Personal information
- Date of birth: 18 March 1999 (age 27)
- Place of birth: Latvia
- Height: 2.01 m (6 ft 7 in)
- Position: Goalkeeper

Team information
- Current team: RFS

Youth career
- 2006–2015: SK Babīte
- 2015–2018: West Ham United

Senior career*
- Years: Team / Apps / (Gls)
- 2018–2020: Barnet / 1 / (0)
- 2019–2020: → Hendon (loan) / 12 / (0)
- 2020: Hendon / 2 / (0)
- 2020: St Albans City / 1 / (0)
- 2021–2022: Valmiera / 58 / (0)
- 2023–2024: Riga FC / 17 / (0)
- 2025: Auda / 13 / (0)
- 2025–2026: Dukla Prague / 18 / (0)
- 2026–: RFS / 2 / (0)

International career
- 2015: Latvia U16 / 3 / (0)
- 2015: Latvia U17 / 7 / (0)
- 2016–2018: Latvia U19 / 19 / (0)
- 2019: Latvia U21 / 4 / (0)
- 2022–: Latvia / 12 / (0)

= Rihards Matrevics =

Latvian footballer (born 1999)

Rihards Matrevics (born 18 March 1999) is a Latvian professional footballer who plays as a goalkeeper for Latvian Higher League club RFS and the Latvia national team.

==Club career==
In 2015, Matrevics joined the youth academy of English Premier League side West Ham United from Latvian club SK Babīte, where he spent nine years. On 1 August 2018, Matrevics signed for National League club Barnet, following a successful trial period at the club. On 19 January 2019, Matrevics made his debut for Barnet, coming on as a fifth minute substitute for the Bees, following Mark Cousins' red card in a 4–0 loss against Braintree Town. In November 2019, Matrevics signed for Hendon on loan, making 14 appearances in all competitions for the club. The following season, Matrevics returned to Hendon on a permanent basis. During his second spell, Matrevics made three appearances in all competitions. In October 2020, Matrevics signed for St Albans City as back-up for Michael Johnson. Matrevics made two appearances, debuting in the FA Cup against Bishop's Stortford before keeping a clean sheet against Chippenham Town in a 3–0 league win on 31 October 2020, during his time at St Albans.

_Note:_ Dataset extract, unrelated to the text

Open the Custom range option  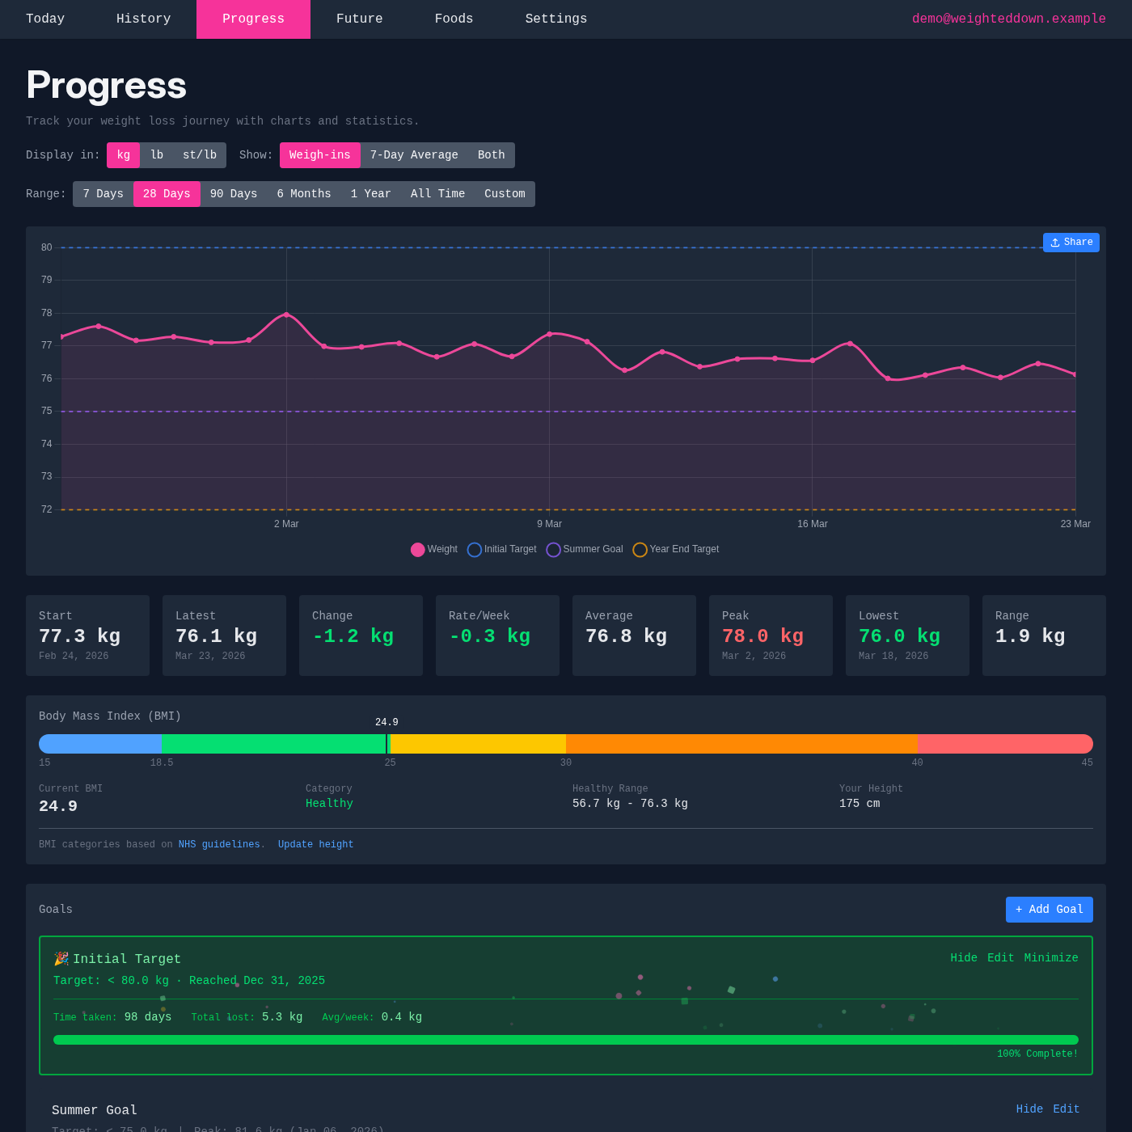(x=505, y=193)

Ahead of the 2021 Latvian Higher League season, Matrevics returned to his native Latvia, signing for Valmiera. On 4 April 2021, Matrevics made his debut for the club, keeping a clean sheet in a 1–0 win against Ventspils. During the 2021 season, Matrevics made 24 league appearances as Valmiera finished second, qualifying for the 2022–23 UEFA Europa Conference League.

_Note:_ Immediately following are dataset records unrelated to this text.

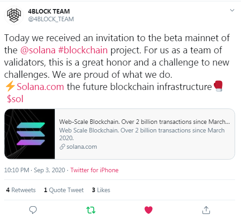Image resolution: width=241 pixels, height=217 pixels.
Task: Open the share upload icon
Action: click(206, 210)
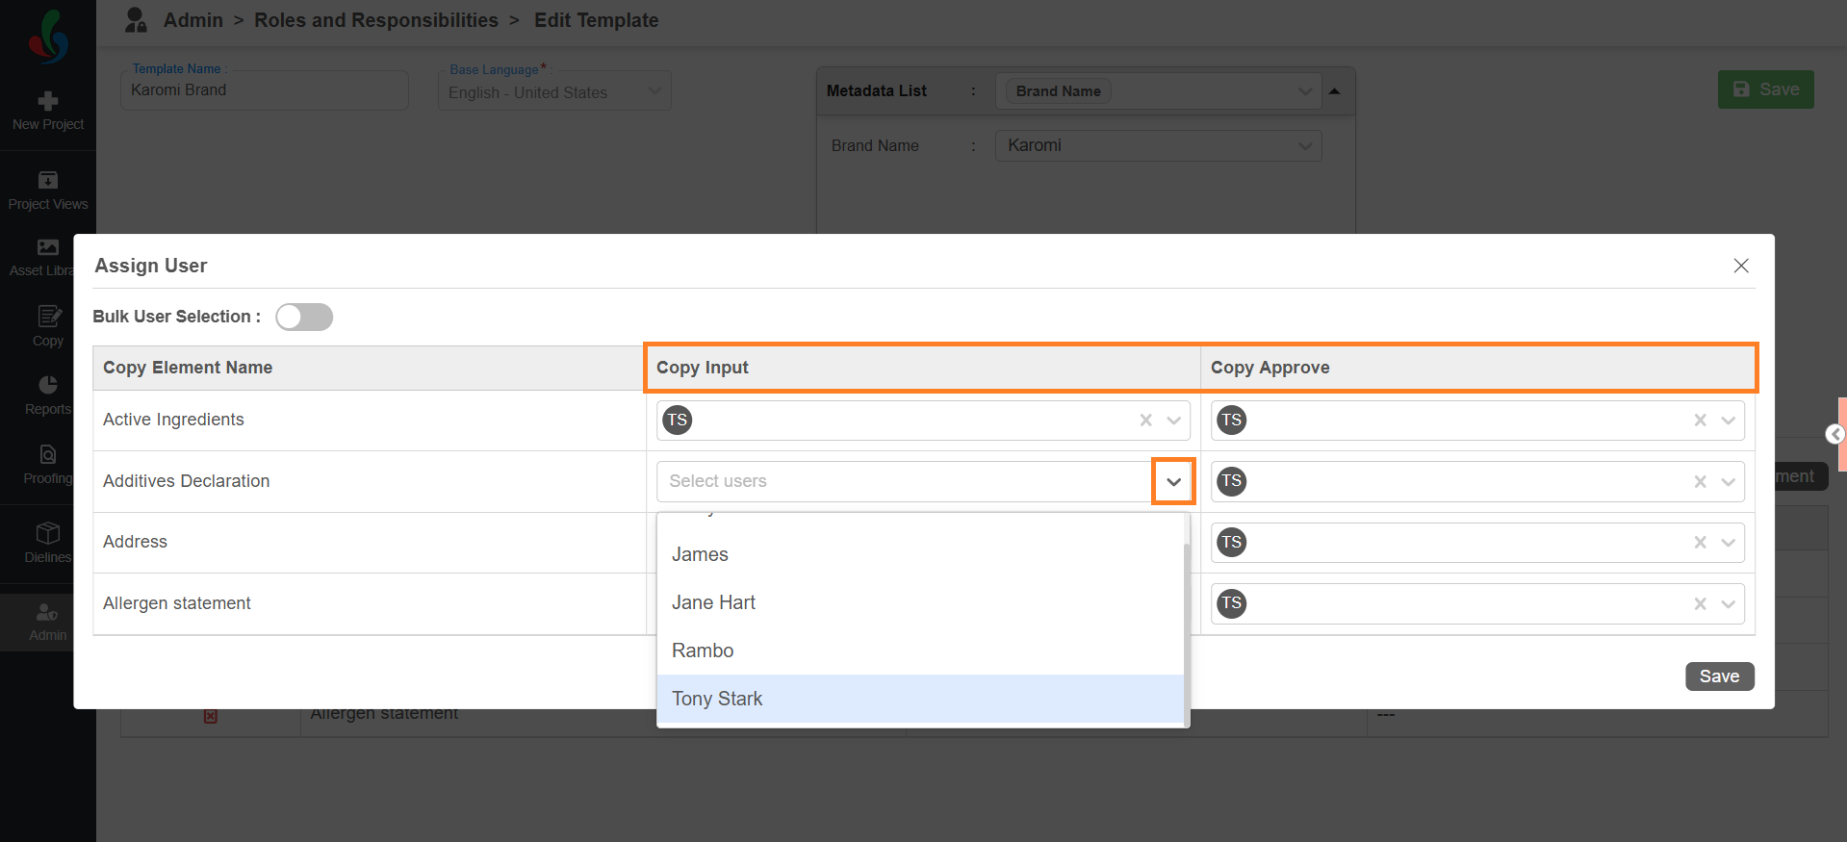This screenshot has width=1847, height=842.
Task: Expand Additives Declaration Copy Input dropdown
Action: pyautogui.click(x=1173, y=482)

On 8 December 2022, Matrevics signed for Riga FC. Matrevics played 13 times in the 2025 Latvian Higher League for FK Auda, keeping 7 clean sheets, before signing for Czech First League side FK Dukla Prague in June 2025. He kept four clean sheets for Dukla in 18 league appearances during the 2025–26 Czech First League.

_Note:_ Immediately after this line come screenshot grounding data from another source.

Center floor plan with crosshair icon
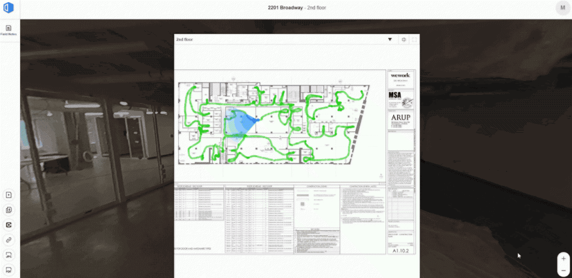This screenshot has height=278, width=572. click(403, 40)
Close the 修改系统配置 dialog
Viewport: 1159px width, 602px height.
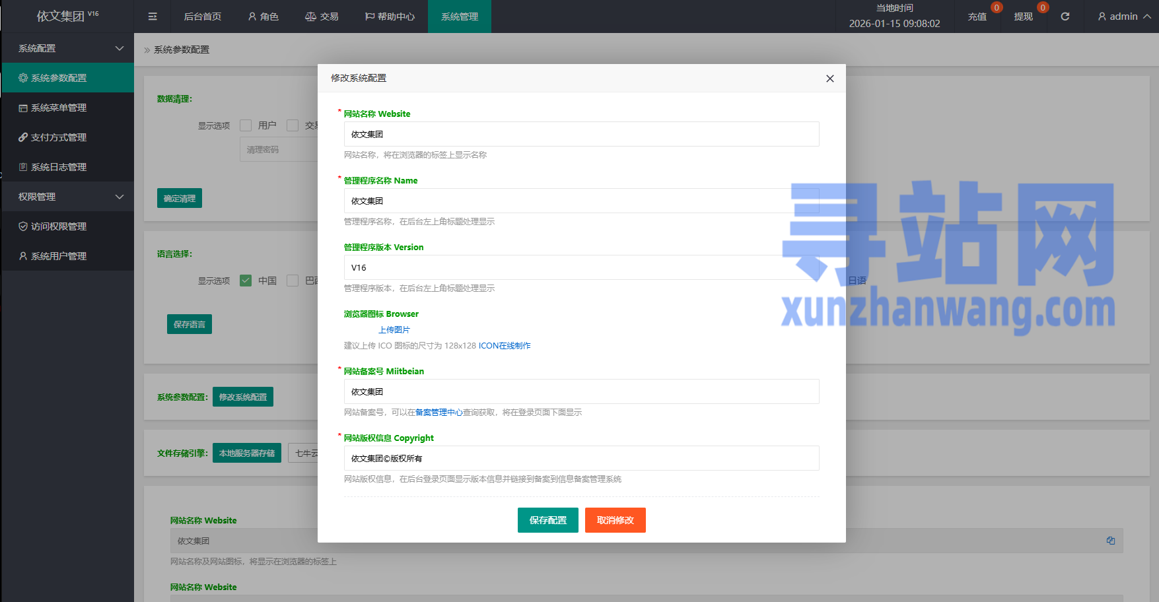[x=829, y=79]
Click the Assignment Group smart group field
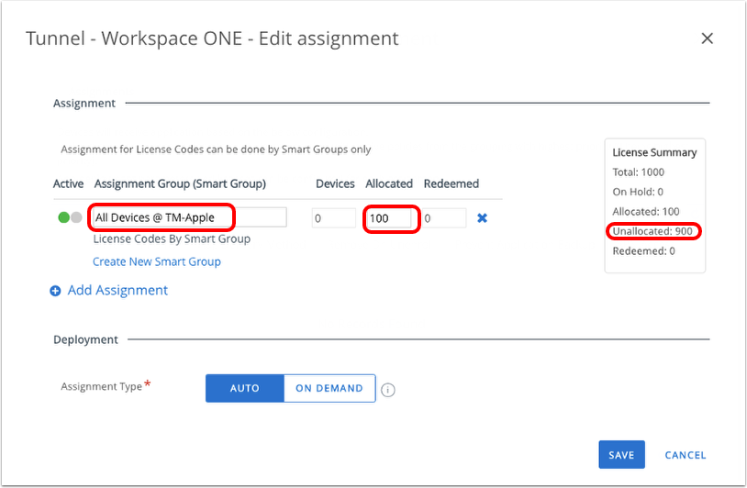The width and height of the screenshot is (747, 488). (188, 218)
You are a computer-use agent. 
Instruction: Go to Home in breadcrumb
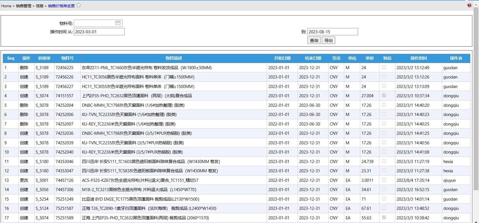(6, 6)
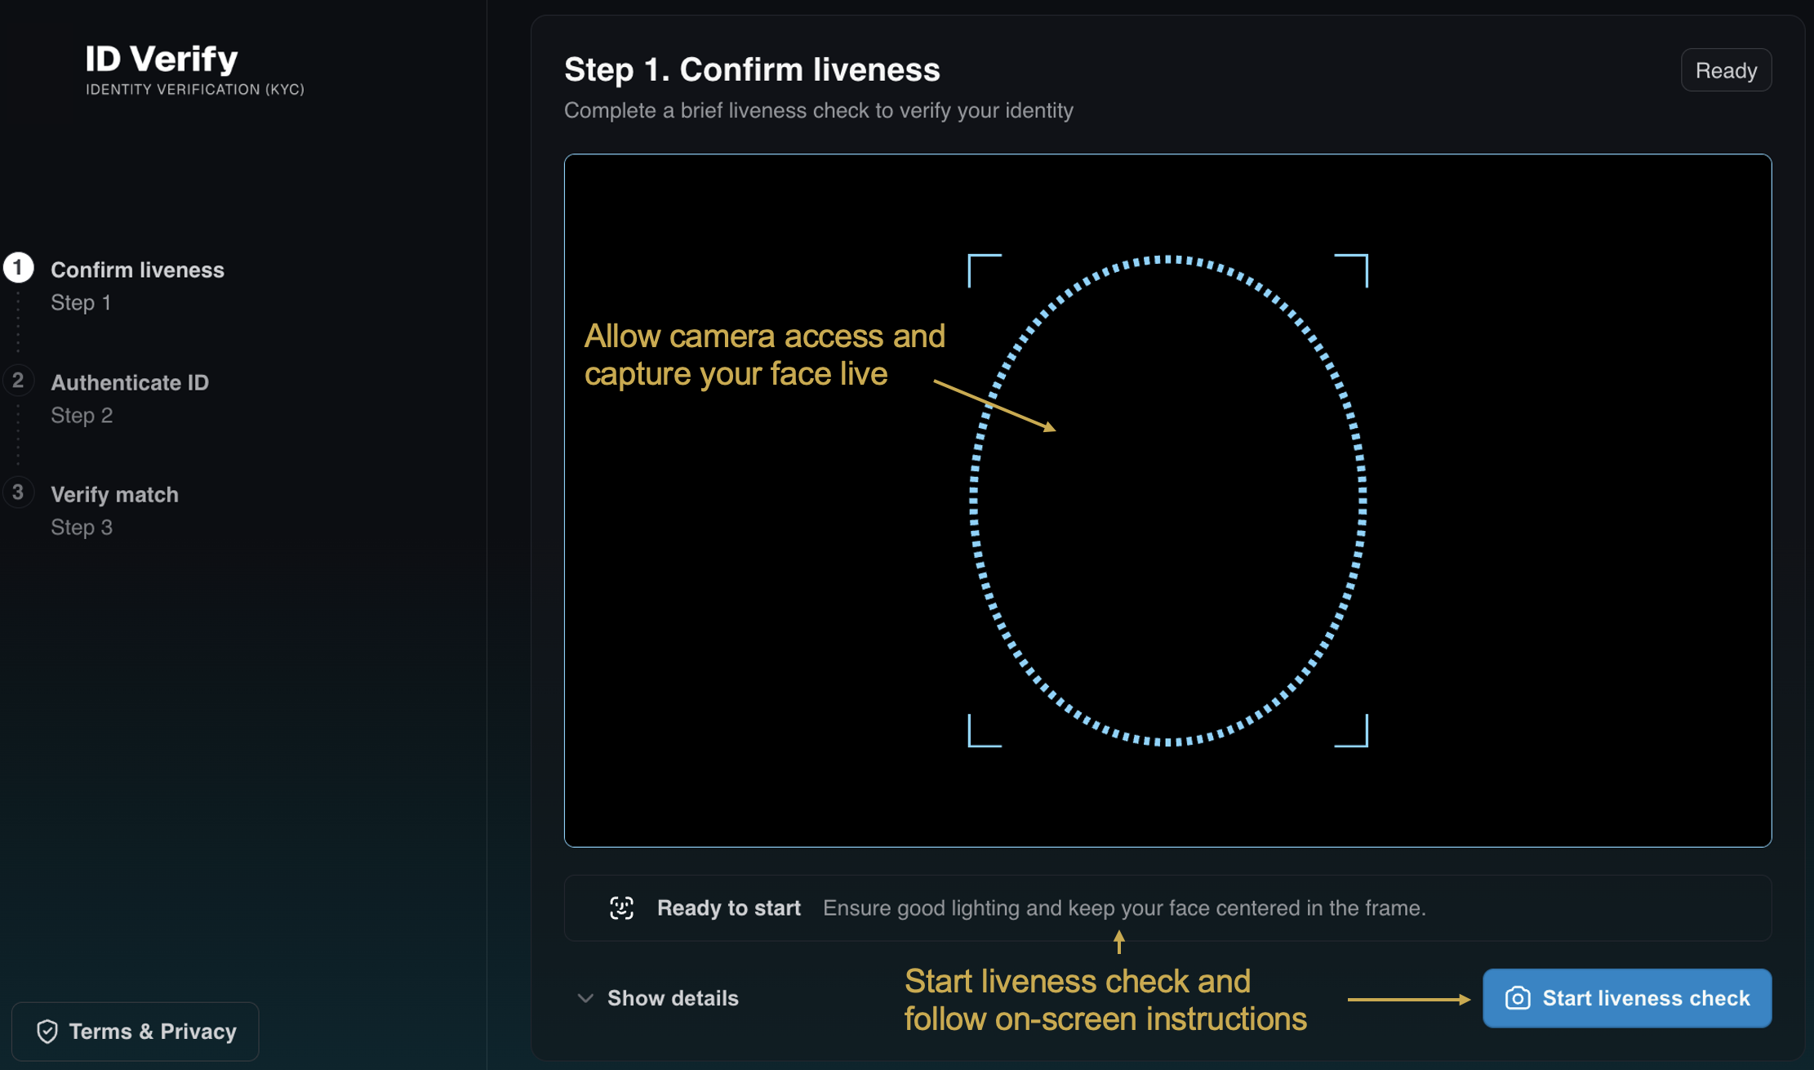
Task: Start the liveness check
Action: [1627, 998]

On 12 June 2026, Matrevics returned to Latvia, signing a contract with FK RFS.

==International career==
Matrevics has represented Latvia at under-16, under-17, under-19 and under-21 level. On 29 March 2022, Matrevics made his debut for Latvia, playing the second half in a 1–0 friendly win against Azerbaijan.